DATA TO USE »
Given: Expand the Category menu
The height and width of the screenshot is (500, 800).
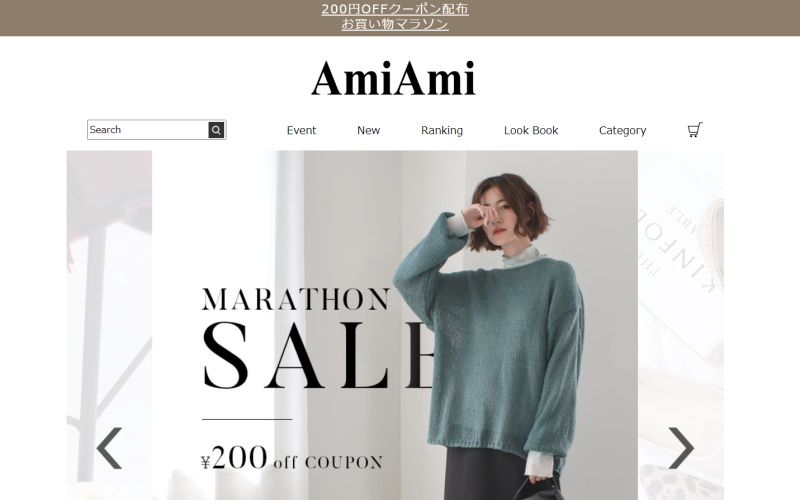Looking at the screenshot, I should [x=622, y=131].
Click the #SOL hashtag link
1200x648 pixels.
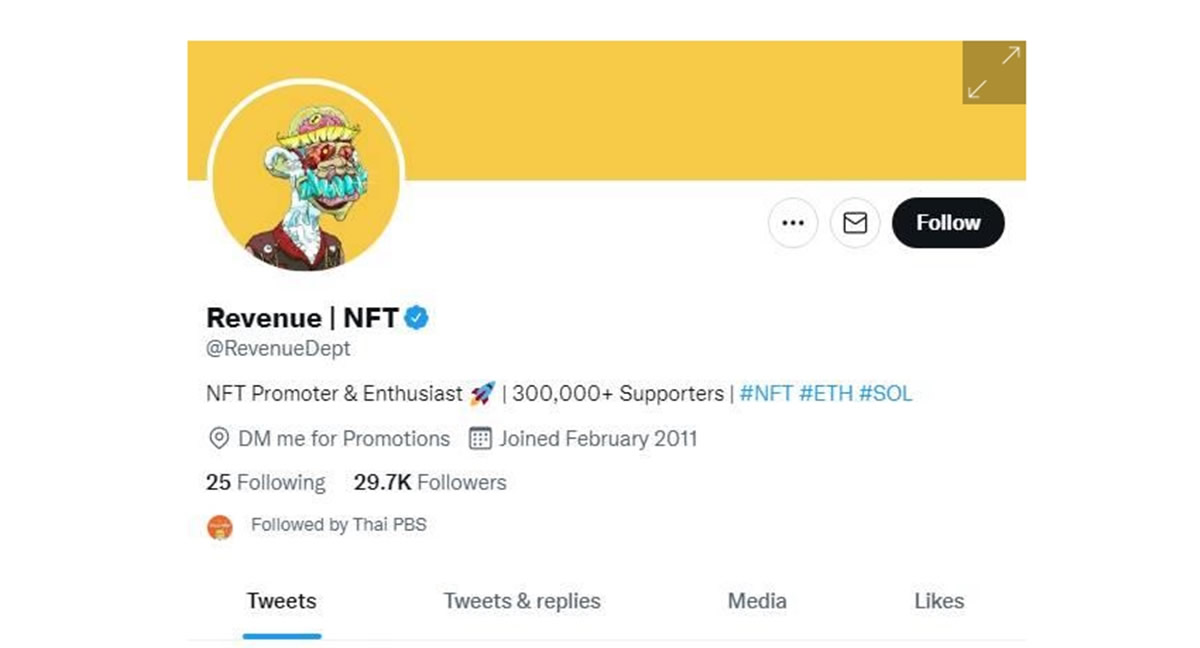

WHAT IS BEING ASKED » Line by line, write out the records above exactly, skipping the pictures.

WRITTEN ANSWER »
Given: Expand the Category menu
The height and width of the screenshot is (500, 800).
Looking at the screenshot, I should [x=622, y=131].
Click the #SOL hashtag link
1200x648 pixels.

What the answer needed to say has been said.